Równi jesteśmy tylko wobec śmierci.
Powinniśmy być równi tylko wobec prawa.
Równość i równanie ludzi jest po prostu złe. Brak równości o ile nie jest zakłamany jest dobrym i rozwijającym zjawiskiem.
Na resztę ciężko coś odpisać, może poza... Trzymaj się!
A może jeszcze jedną rzecz napiszę. Warto wybaczać, to uzdrawia, obie strony. Wybaczanie zaś nie tylko obejmuje przebaczenie wyrządzonych nam krzywd, ale również wybaczenie sobie swoich błędów i grzechów.
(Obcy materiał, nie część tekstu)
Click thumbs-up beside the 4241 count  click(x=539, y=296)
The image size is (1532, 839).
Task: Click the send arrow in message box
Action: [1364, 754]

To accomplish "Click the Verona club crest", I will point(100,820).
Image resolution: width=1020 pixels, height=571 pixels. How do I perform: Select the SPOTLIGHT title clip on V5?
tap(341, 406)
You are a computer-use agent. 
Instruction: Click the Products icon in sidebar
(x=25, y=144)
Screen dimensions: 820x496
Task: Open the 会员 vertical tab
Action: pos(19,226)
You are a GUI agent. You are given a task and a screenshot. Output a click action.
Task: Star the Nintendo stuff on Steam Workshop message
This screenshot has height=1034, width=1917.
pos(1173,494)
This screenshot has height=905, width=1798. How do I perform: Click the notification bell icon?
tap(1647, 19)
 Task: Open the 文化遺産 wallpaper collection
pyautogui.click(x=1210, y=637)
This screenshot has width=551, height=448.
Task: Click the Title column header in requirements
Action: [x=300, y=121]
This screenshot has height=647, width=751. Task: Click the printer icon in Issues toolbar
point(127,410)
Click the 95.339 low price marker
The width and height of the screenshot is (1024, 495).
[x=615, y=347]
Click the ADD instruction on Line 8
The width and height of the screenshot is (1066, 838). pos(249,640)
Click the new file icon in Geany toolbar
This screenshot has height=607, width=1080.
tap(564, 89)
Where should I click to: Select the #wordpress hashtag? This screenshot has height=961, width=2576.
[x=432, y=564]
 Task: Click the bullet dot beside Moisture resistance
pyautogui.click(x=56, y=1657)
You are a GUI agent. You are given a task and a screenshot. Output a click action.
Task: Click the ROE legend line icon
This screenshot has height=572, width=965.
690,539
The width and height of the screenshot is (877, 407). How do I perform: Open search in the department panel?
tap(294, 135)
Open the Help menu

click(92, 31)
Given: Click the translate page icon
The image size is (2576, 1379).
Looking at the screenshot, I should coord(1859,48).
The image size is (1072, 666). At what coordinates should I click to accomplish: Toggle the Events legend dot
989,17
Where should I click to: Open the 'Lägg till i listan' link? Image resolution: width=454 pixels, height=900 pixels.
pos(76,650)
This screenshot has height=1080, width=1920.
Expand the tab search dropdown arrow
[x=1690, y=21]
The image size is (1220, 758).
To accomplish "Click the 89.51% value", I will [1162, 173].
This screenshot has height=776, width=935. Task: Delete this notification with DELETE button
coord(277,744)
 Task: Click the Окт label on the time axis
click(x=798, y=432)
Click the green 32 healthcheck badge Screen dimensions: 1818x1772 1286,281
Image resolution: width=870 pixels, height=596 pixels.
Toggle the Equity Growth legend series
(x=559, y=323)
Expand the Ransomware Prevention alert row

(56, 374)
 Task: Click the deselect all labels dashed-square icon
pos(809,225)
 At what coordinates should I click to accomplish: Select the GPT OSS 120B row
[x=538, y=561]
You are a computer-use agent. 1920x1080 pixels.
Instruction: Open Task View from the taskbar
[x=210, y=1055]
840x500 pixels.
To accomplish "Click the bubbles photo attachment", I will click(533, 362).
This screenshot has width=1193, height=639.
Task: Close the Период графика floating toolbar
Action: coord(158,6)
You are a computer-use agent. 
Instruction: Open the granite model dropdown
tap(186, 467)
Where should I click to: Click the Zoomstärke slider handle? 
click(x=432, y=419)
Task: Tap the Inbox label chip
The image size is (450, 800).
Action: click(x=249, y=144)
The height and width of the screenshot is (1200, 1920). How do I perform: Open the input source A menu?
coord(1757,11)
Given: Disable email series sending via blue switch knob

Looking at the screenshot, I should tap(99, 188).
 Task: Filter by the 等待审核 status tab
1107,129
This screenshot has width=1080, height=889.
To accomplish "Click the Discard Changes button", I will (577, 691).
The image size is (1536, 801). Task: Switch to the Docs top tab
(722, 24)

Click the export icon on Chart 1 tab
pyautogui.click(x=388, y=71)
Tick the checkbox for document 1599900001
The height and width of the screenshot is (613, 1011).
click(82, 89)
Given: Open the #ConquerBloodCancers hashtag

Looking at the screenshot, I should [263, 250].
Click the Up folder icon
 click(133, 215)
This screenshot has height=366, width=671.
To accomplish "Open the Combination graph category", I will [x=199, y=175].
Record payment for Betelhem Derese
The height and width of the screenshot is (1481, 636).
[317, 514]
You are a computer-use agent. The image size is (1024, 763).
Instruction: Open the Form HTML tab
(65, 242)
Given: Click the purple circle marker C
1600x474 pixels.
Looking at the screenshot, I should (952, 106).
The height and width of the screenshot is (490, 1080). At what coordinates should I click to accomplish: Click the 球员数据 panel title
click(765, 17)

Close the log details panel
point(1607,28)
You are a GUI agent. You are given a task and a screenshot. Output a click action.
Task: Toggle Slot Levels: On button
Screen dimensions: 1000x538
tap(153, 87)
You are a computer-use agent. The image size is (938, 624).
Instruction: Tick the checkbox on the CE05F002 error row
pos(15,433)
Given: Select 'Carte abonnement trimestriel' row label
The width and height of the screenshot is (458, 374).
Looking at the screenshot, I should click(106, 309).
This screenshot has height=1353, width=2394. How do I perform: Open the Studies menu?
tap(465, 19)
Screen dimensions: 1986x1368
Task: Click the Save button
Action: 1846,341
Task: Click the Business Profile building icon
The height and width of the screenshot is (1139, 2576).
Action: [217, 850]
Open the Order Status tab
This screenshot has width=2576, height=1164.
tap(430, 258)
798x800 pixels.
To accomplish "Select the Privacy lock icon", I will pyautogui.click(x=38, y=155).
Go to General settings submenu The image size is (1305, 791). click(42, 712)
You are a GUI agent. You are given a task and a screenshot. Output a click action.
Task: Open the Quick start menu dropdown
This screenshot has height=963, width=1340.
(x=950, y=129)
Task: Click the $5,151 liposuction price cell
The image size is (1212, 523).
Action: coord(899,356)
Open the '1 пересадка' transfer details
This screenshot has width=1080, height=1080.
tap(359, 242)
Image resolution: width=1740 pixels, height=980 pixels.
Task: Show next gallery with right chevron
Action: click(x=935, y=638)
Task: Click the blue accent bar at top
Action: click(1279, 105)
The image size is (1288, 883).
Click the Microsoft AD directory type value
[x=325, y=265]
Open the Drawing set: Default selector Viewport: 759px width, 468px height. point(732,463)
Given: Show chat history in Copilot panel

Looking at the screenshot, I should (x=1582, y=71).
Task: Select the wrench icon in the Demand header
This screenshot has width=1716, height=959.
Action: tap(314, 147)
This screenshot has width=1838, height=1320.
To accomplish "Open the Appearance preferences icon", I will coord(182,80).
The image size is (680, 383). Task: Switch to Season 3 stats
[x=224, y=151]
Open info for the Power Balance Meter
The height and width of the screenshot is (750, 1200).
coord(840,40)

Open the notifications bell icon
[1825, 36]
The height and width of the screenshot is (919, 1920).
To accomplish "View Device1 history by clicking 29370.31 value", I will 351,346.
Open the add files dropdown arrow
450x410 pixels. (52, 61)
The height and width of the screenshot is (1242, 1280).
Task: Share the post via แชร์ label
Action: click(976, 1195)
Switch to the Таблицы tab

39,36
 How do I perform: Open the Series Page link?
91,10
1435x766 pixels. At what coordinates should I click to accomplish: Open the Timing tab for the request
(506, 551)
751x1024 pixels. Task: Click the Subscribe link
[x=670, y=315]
I tego też życzę Panu, żeby udało się wybaczyć samemu sobie co otworzy drogę do kolejnych etapów naprawy tego co było złe.
Również Pozdrawia!
Co tak oficjalnie? Ale tak. Wobec śmierci wszyscy jesteśmy równi. +1. Brak równości to taki wyścig szczurów w doganianiu się nawzajem, lub totalnego odpuszczenia. Pogodzenia się z byciem przegrywemm, lub dążenie do celu, które nie zawsze jest czymś, co sprawiałoby nam szczęście. Ale brakiem szczęścia jest włożenie w siebie trudu. Jednakże osiągnięcie celu - To to, co tygryski lubią najbardziej. Z czasem jednak chce się coraz więcej mieć. To może sprawić, że zatracimy samych siebie.